----- Page excerpt

2.4 Color, size, shape and other aesthetic attributes.

ggplot(mpg, aes(displ, cty, colour = class)) +
  geom_point()

This gives each point a unique colour corresponding to its class.

ggplot(mpg, aes(displ, hwy)) + geom_point(aes(colour = "blue"))

ggplot(mpg, aes(displ, hwy)) + geom_point(colour = "blue")

In the first plot, the value “blue” is scaled to a pinkish colour, and a legend is added. In the second plot, the points are given the R colour blue.
When using aesthetics in a plot, less is usually more.

2.5 Faceting

Faceting creates tables of graphics by splitting the data into subsets and displaying the same graph for each subset.
Wrapped is the most useful, so we’ll discuss it here, grid facetting later.

ggplot(mpg, aes(displ, hwy)) + 
  geom_point() + 
  facet_wrap(~class)

----------
----- Exercise materials

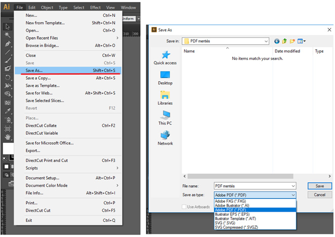Screen dimensions: 335x237
Task: Select the Pen tool
Action: point(8,44)
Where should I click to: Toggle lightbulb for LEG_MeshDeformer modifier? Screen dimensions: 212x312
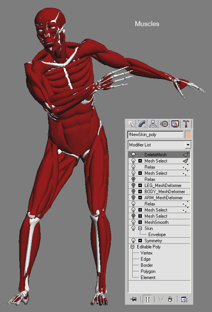[133, 185]
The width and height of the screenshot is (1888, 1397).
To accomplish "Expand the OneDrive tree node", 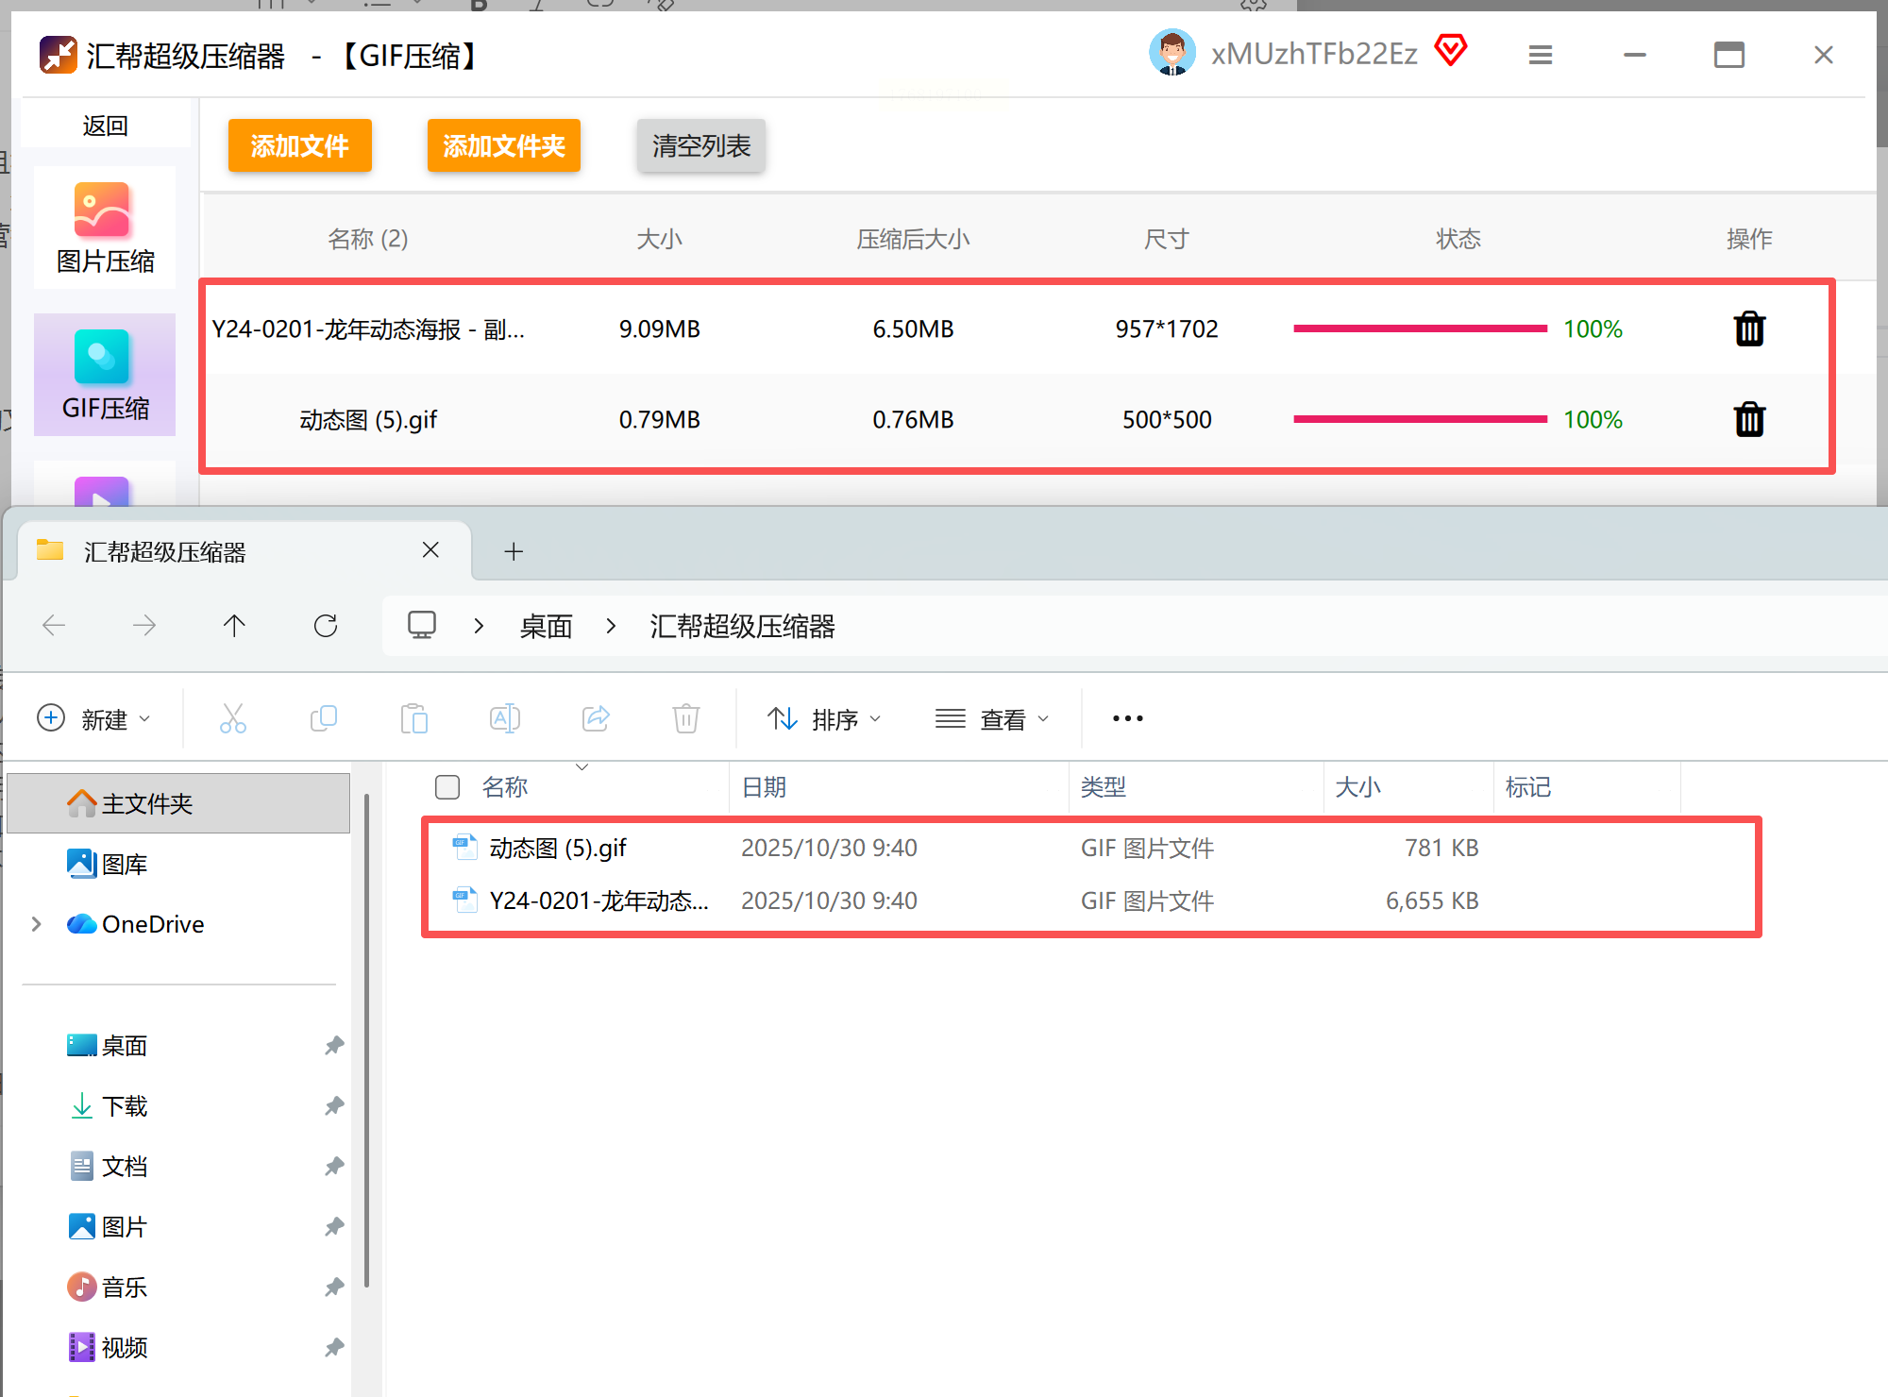I will 36,924.
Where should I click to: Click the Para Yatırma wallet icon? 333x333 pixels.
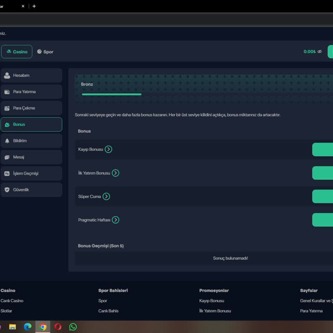coord(7,92)
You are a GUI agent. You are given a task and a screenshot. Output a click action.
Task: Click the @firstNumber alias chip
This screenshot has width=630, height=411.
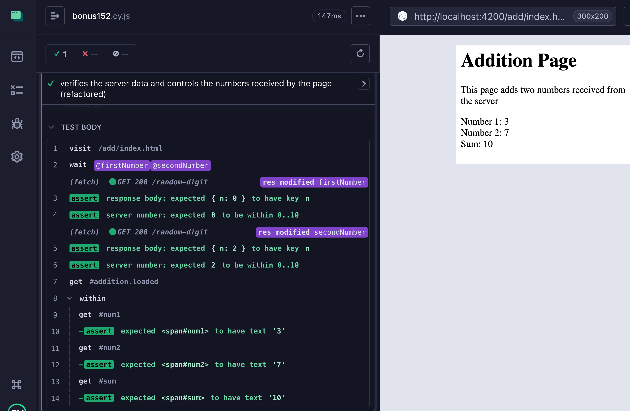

----------

- What this exercise asks -
A. Reproduce the ggplot excerpt from "This gives each" up to and including "R colour blue.".
B. How many lines of the records contain the string "width", with case counting? Reply with the number only.
The ggplot excerpt and the records have no connection to each other.

- The answers -
A.
This gives each point a unique colour corresponding to its class.

ggplot(mpg, aes(displ, hwy)) + geom_point(aes(colour = "blue"))

ggplot(mpg, aes(displ, hwy)) + geom_point(colour = "blue")

In the first plot, the value “blue” is scaled to a pinkish colour, and a legend is added. In the second plot, the points are given the R colour blue.

B. 2